Glissant mes doigts dans les cheveux d’Ethan, j’appuie un peu plus mes lèvres contre les siennes. Un gémissement se meurt dans sa gorge tandis qu’il accentue encore la pression de ses doigts sur ma nuque, son autre main parcourant doucement le tissu du débardeur sous mon sweat. Je meurs d’envie d’aller plus vite, plus loin, que ses doigts effleurent ma peau. Je meurs d’envie de voir jusqu’où nous sommes finalement capables d’aller ensemble….
— Arrête ! Non… Non je ne peux pas !
S’écartant brusquement de moi, le souffle court, Ethan passe les mains dans ses cheveux ébouriffés. Ses yeux brillent dans le noir, reflétant la flamme qui, un instant plus tôt habitait encore ses prunelles sombres. Il me veut, il me désire tout comme moi je le désire, je le sens, je le sais. Alors pourquoi se refuse-t-il tout à coup à sa propre tentation ? Pourquoi ne veut-il tout simplement pas se laisser aller, s’abandonner ?
— Je suis vraiment désolé mais je ne peux pas.
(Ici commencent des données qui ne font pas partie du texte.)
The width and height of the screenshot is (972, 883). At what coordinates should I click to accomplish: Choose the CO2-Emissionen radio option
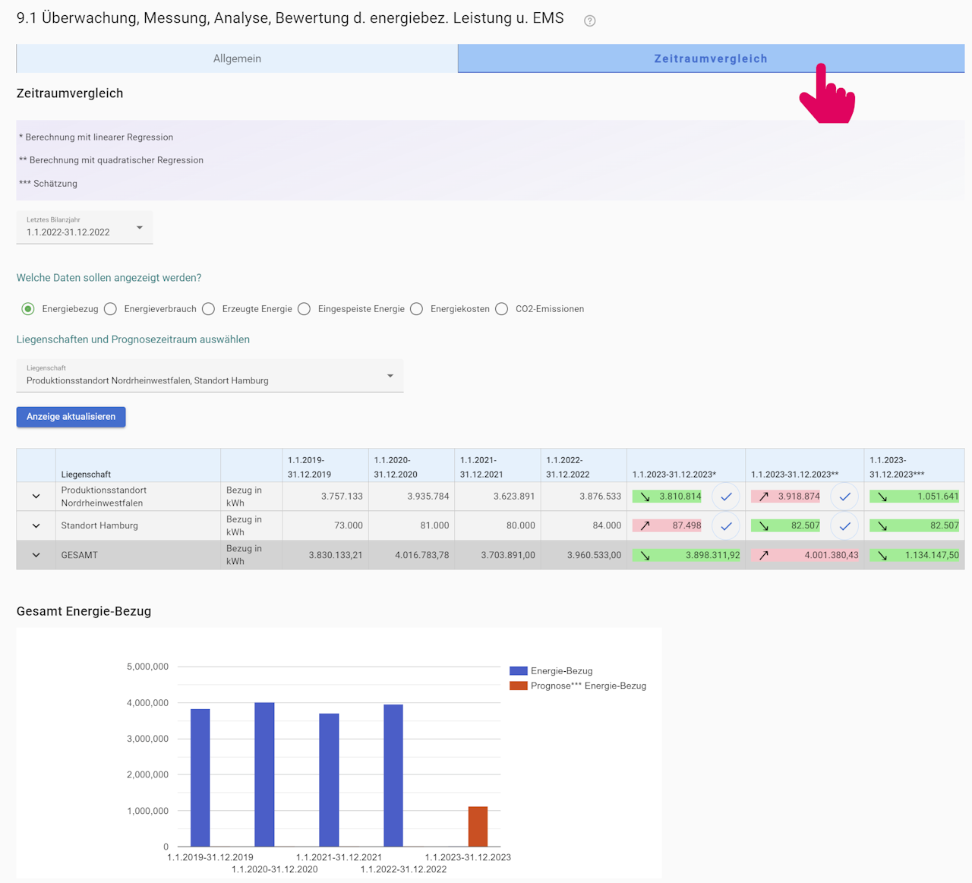coord(502,309)
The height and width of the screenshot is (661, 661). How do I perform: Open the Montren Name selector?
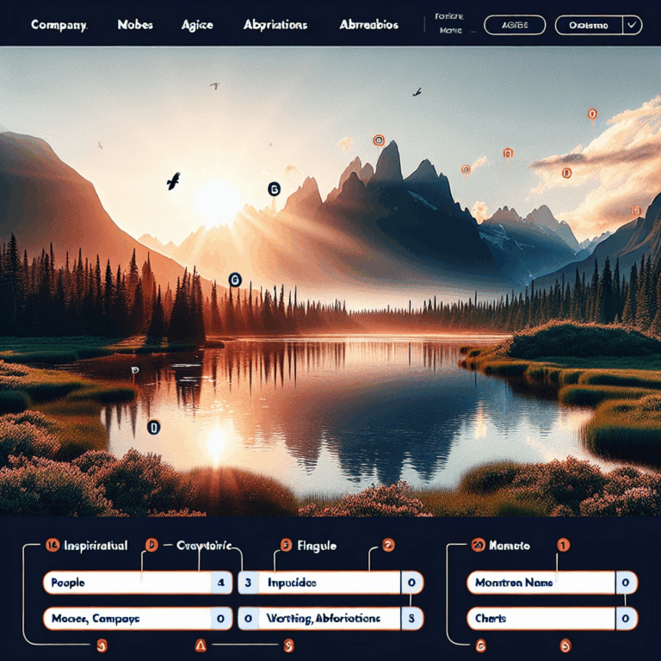pyautogui.click(x=542, y=583)
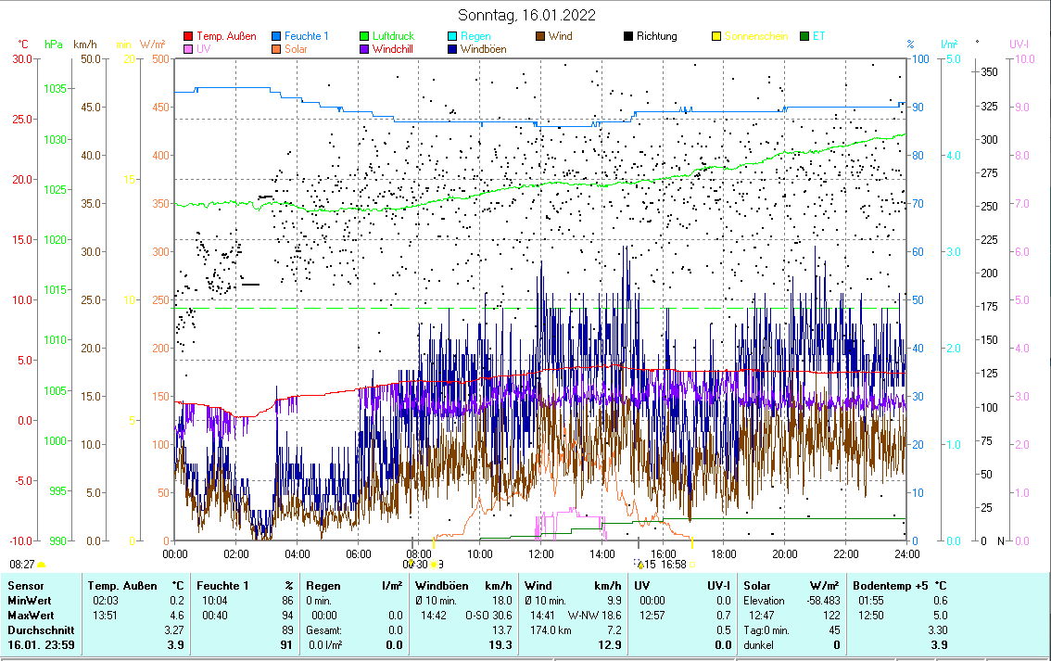
Task: Click the yellow Sonnenschein legend square
Action: pos(716,37)
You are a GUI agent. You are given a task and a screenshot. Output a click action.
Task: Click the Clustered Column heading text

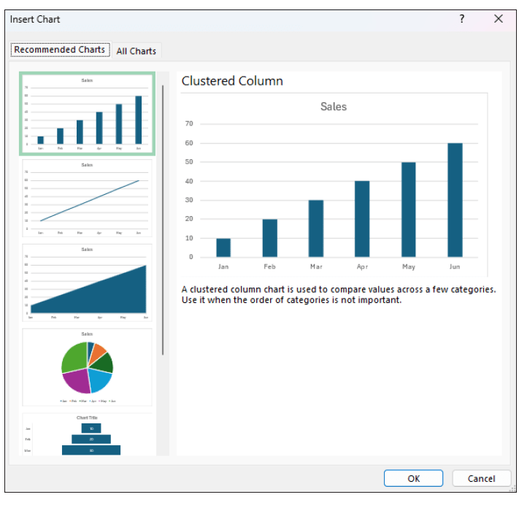click(232, 81)
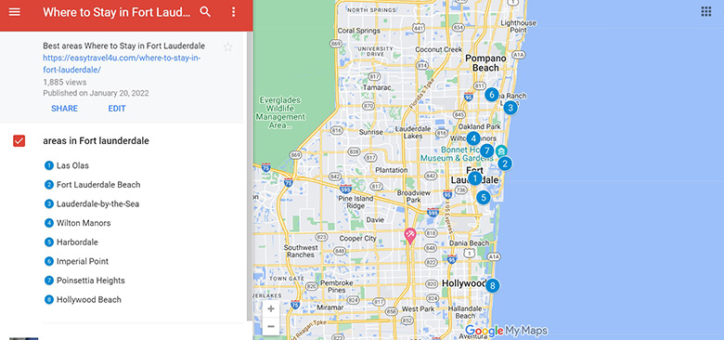Click the pink restaurant pin on map
Screen dimensions: 724x340
click(409, 236)
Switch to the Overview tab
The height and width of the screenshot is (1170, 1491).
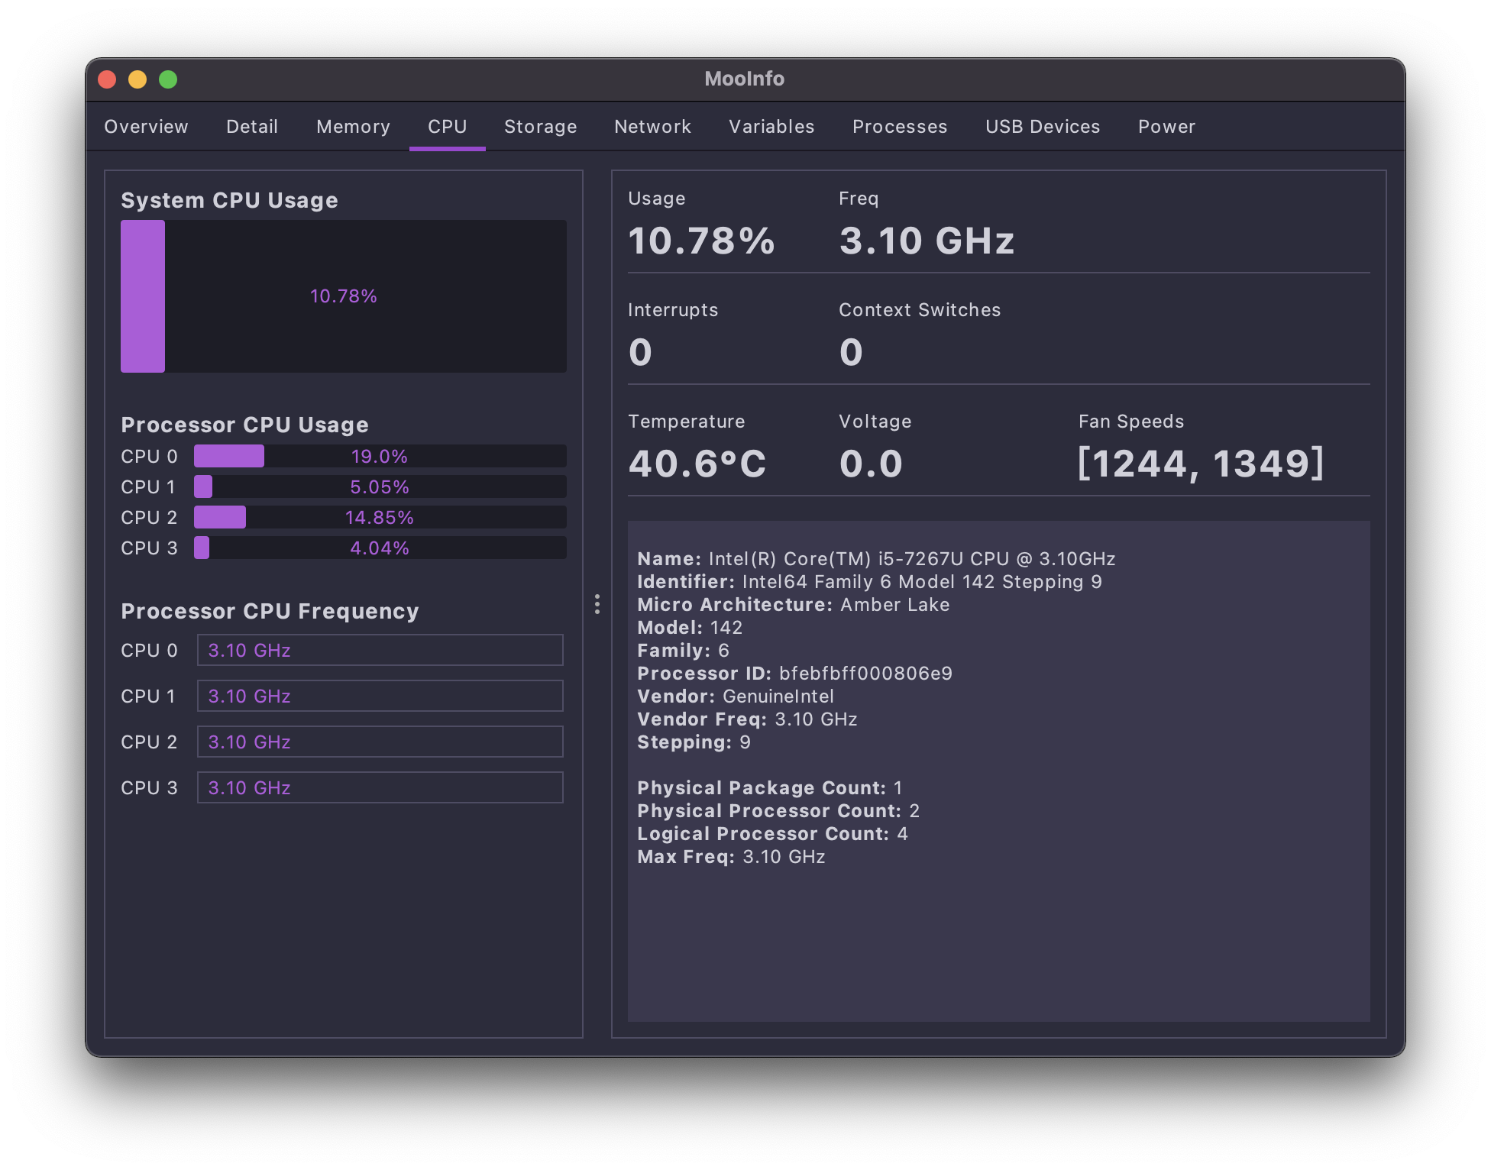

Pardon.
La respiration encore erratique après notre baiser, je le regarde pivoter sur ses talons et s’éloigner d’un pas vif en direction de sa tente. Je peine à reprendre mes esprits. Je ne comprends pas. Je ne comprends plus. Mais qu’est-ce qui me prend ? Je ne maîtrise plus rien, la situation est en train de m’échapper et je ne peux rien faire pour l’en empêcher.
— Ethan, att…
Mais ma phrase se meurt dans l’obscurité et je me retrouve brusquement seule au milieu de la plaine.